A “shiny citadel” from far away, as The Guardian once wrote, up close Brasília has “degraded into a violent, crime-ridden sprawl of cacophonous traffic jams. The real Brazil has spilled into its utopian vision.”

This problem echoes across today’s web landscape as well, where the needs of ordinary users spill constantly into designers’ utopian vision.

So I read In Brasília, Modernist Architecture Met Political Violence with great interest:

Brasília’s so-called Monumental Axis, or Eixo Monumental, isn’t a walkable touristic path dotted by free museums. Instead, it is an otherworldly landscape of red earth, open grass and enormous roadways, an anti-pedestrian landscape best viewed from the air. So vast are its voids that the sheer scale of the space may have helped temper the energies of the crowds.

The city’s design had specific consequences for the political unrest:

More than 60 years later, Brasília’s real-world shortcomings are well known: Its population far outgrew what its designers imagined, with most residents living in satellite developments that sprawl far from Costa’s planned central district. Many politicians commute via plane, making the city more a symbolic site than a place where one finds gatherings of politicians. President Lula was not in Brasília at the time of the riot, nor were legislators of Brazil’s National Congress, which is in recess: The protesters attacked mostly empty buildings.

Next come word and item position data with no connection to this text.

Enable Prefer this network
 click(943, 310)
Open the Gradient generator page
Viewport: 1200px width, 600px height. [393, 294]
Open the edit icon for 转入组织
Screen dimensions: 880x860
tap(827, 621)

This is a really interesting look at how urban design affects the behavior of citizens.

Education as customer research for product development

I enjoyed this interview with Todd Curtis, Chief Product Officer at You Need a Budget. They cover a lot of ground in From spreadsheet to digital product: You Need a Budget’s Product Excellence evolution, but I especially like the discussion about the many different customer touchpoints they maintain:

As ideas move into discovery and validation, Todd and his team go to customers directly. Todd tries to have hour-long sessions with two customers every week to learn about their budgeting story. Through the company’s frequent online workshops, YNAB is able to engage with hundreds of customers each day and hear their questions and concerns.

All these efforts help YNAB gain a deep understanding of what their customers really need and informs product strategy with actionable intelligence.

The use of workshops (or in our case, webinars) to engage and get feedback from customers is a great practice. It provides tons of value to customers while also helping companies to understand their needs better.

The importance of getting customer feedback before product launches

I’m not usually a fan of posts like this, but I just couldn’t resist clicking on Pink Floyd Were Masters At Achieving Product-Market Fit. The first of seven “lessons” is the one that stands out for me:

Obtain Customer Feedback Before You Release Your Product

Musicians spend their entire youth writing songs and performing them in front of live audiences, which ensures that their initial album is validated by their fans before they enter the recording studio.

Unfortunately, successful musicians seldom have the luxury of market testing their subsequent albums. Instead of refining their material based on customer feedback, they are often lock away in a recording studio, isolated from their fans. Thus, it is no surprise that many bands suffer the sophomore jinx, in which their second album fails to achieve the success of their initial release.

Pink Floyd recorded Dark Side of the Moon after a year of writing and performing the material in front of live audiences. This audience feedback allowed the band to iteratively modify their creation.

Lesson: Avoid the sophomore jinx with your product launches by continuing to seek market validation, despite your initial success.

I guess in the interest of full disclosure, I should admit that I wrote a post like this once: A story about Miles Davis and the nature of true genius.